Strawberry & pistachio cake
Strawberry and pistachios are great friends and this is a moist and delicious cake, high in protein and therefore quite filling.
Makes 23 cm cake
115g butter
2/3 cup caster sugar
3 eggs, separated
2 tbsps cornflour
175g cups ground almonds
1 cup ricotta
2 tsps vanilla extract
Zest from one lemons
Pinch salt
1 chip strawberries, hulled, halved or quartered
½ cup shelled pistachios, chopped roughly
Fruit puree to serve (optional)
Yoghurt or whipped cream to serve
- Preheat oven to 170 C fan bake and line a springfrom cake tin with baking paper.
- Cream butter and sugar until pale and creamy. Add in egg yolks, one at a time and beat until smooth.
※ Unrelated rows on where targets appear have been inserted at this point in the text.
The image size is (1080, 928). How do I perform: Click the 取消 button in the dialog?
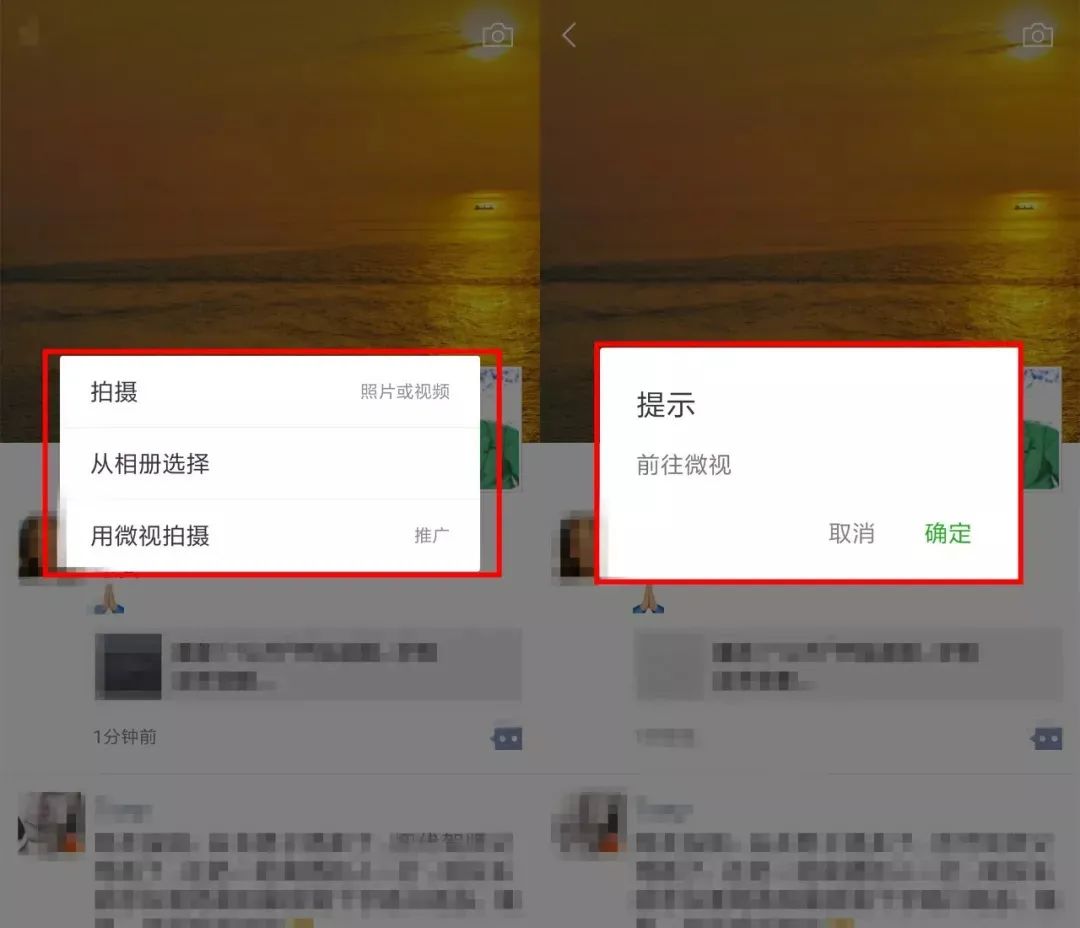[x=851, y=533]
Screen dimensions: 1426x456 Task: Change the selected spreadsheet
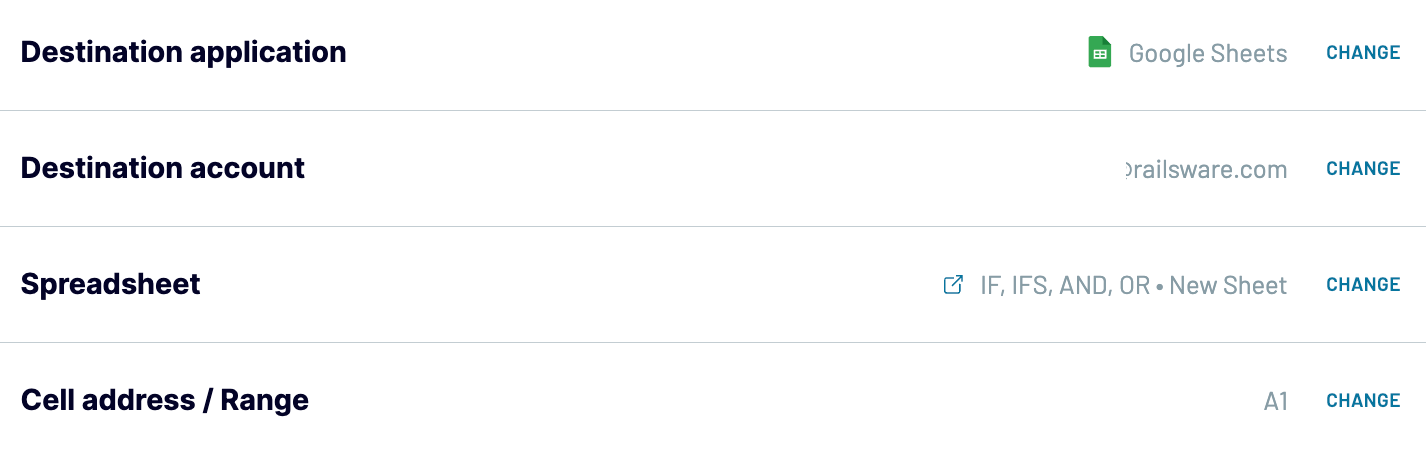(1362, 285)
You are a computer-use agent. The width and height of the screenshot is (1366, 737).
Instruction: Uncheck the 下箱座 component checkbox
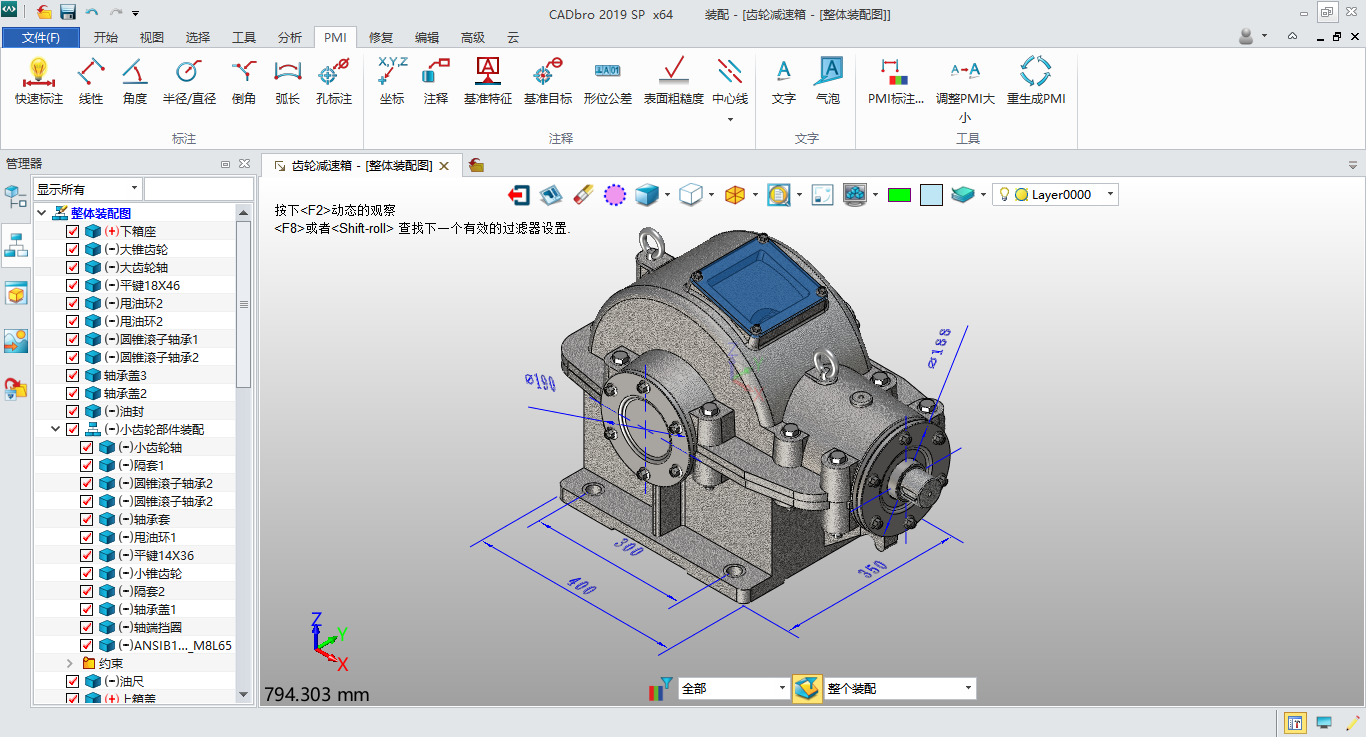(73, 231)
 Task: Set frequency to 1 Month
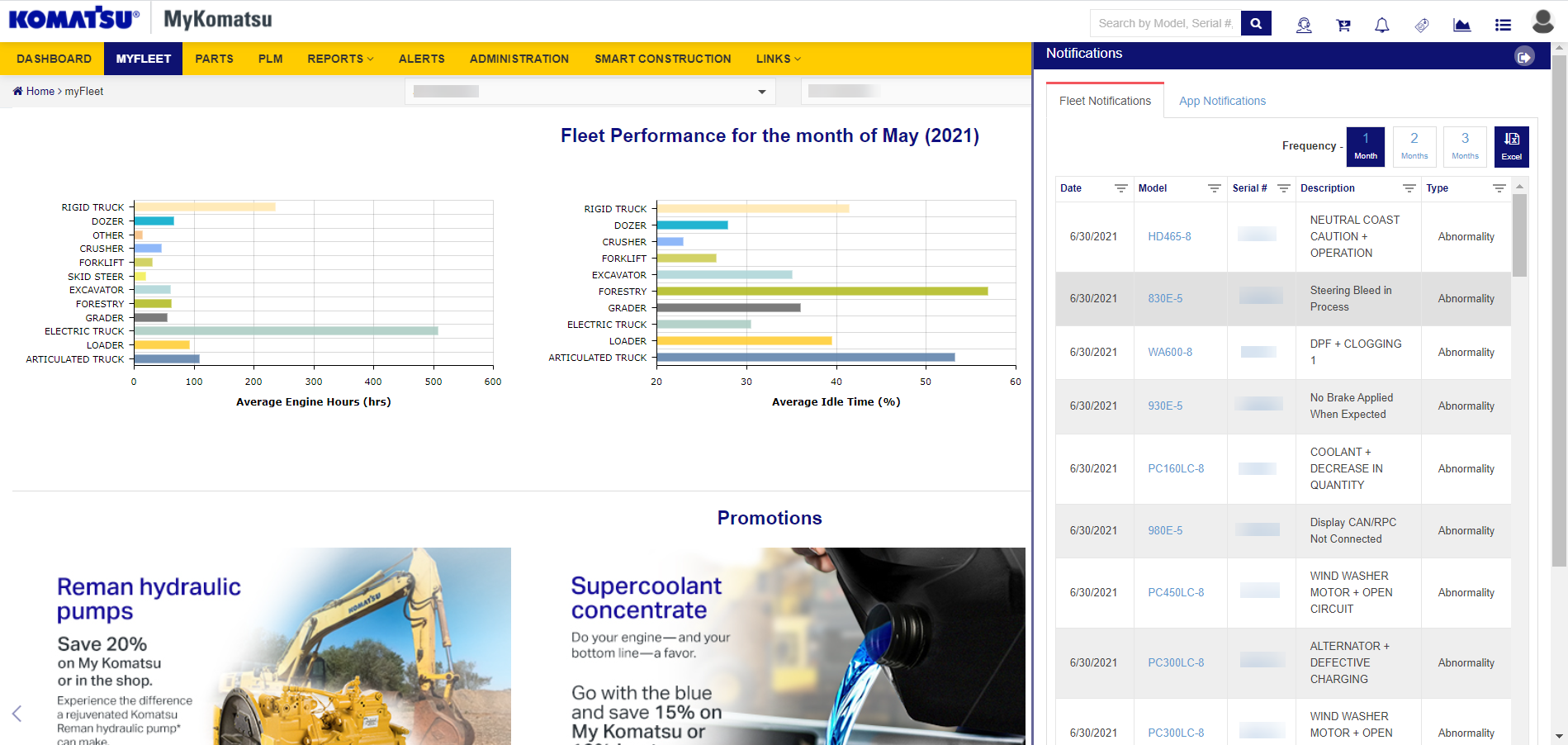point(1366,147)
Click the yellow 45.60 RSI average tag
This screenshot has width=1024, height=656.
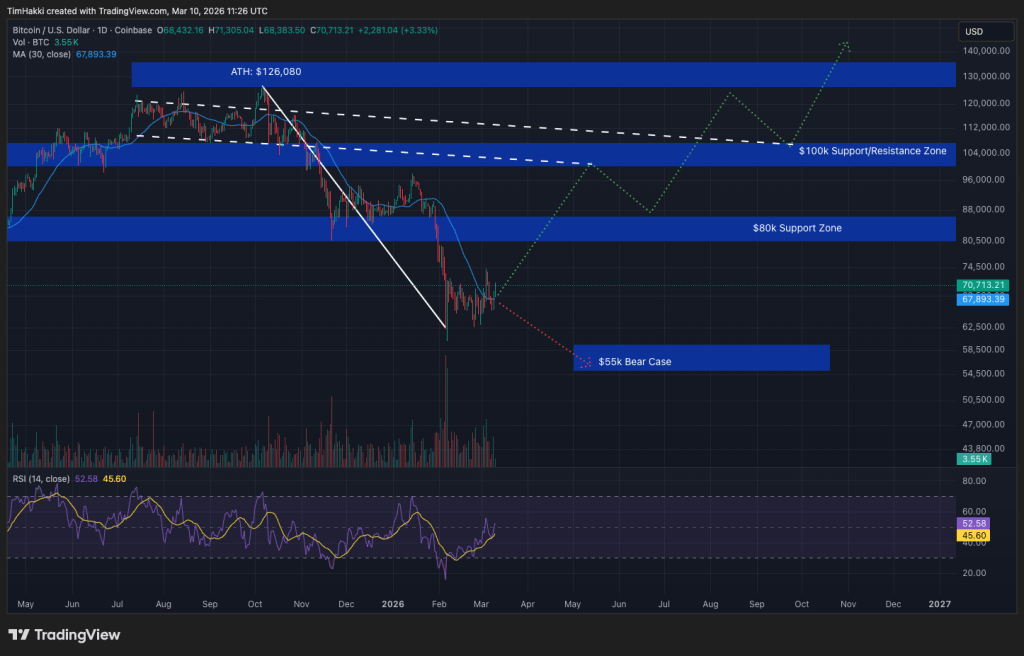tap(973, 535)
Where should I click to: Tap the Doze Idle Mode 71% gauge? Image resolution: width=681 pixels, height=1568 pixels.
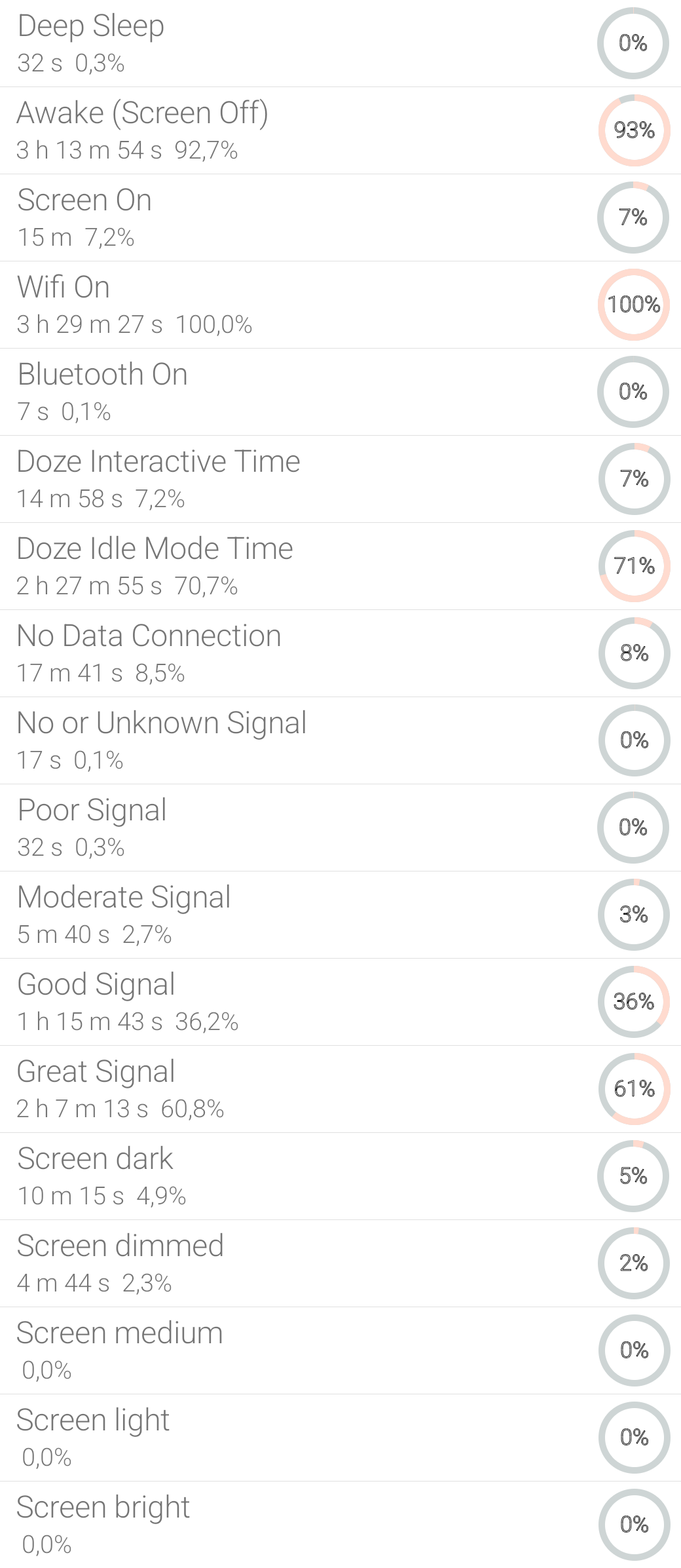tap(633, 566)
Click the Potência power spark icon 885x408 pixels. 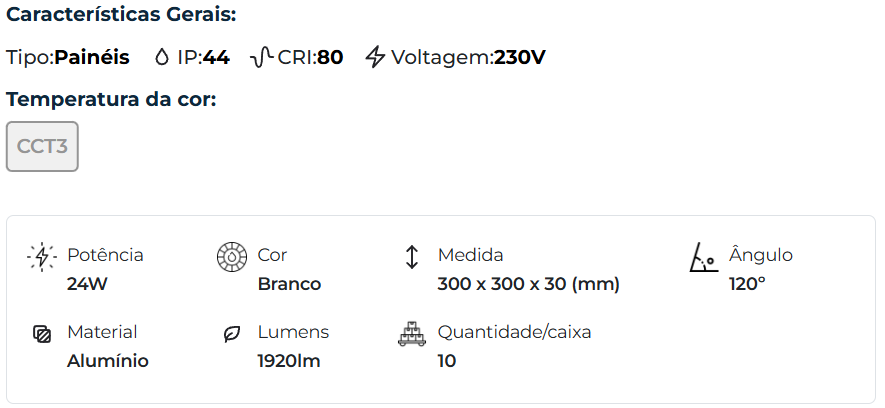pyautogui.click(x=42, y=257)
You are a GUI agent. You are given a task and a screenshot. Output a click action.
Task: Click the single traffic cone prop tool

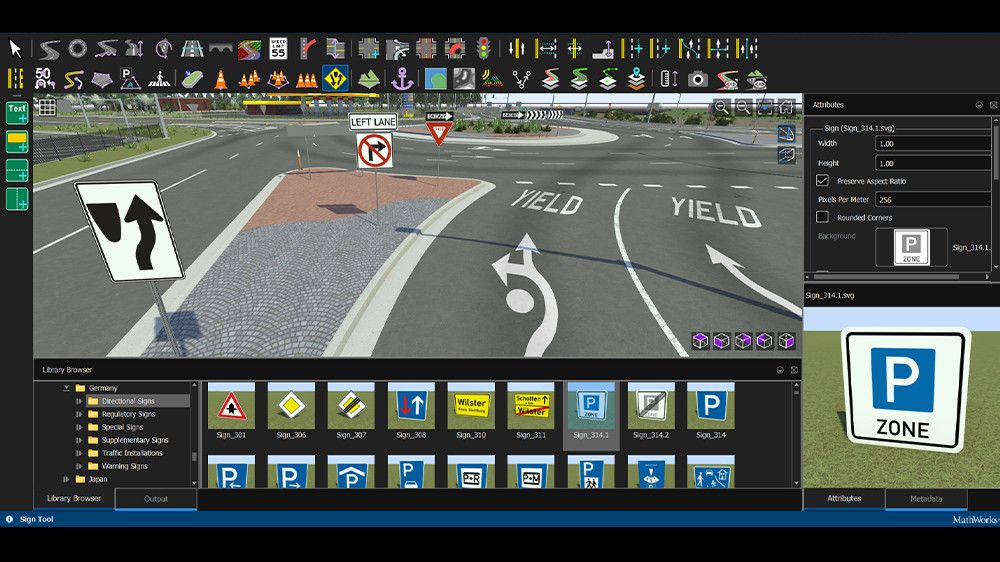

Slow the beater and add in cornflour, ground almonds, ricotta, vanilla and lemon zest and mix to a smooth batter.
- Whisk the egg whites to soft peaks and gently fold into the cake batter until combined. Scrape into prepared tin and smooth the top.
- Arrange strawberries on top of batter in whatever pattern you like. Sprinkle over pistachios.
- Bake in the centre of oven for 25 minutes then rotate and cook for a further 20 minutes or until skewer comes out with a few crumbs attached.
- Serve warm or cooled, drizzled with fruit puree and yoghurt or cream.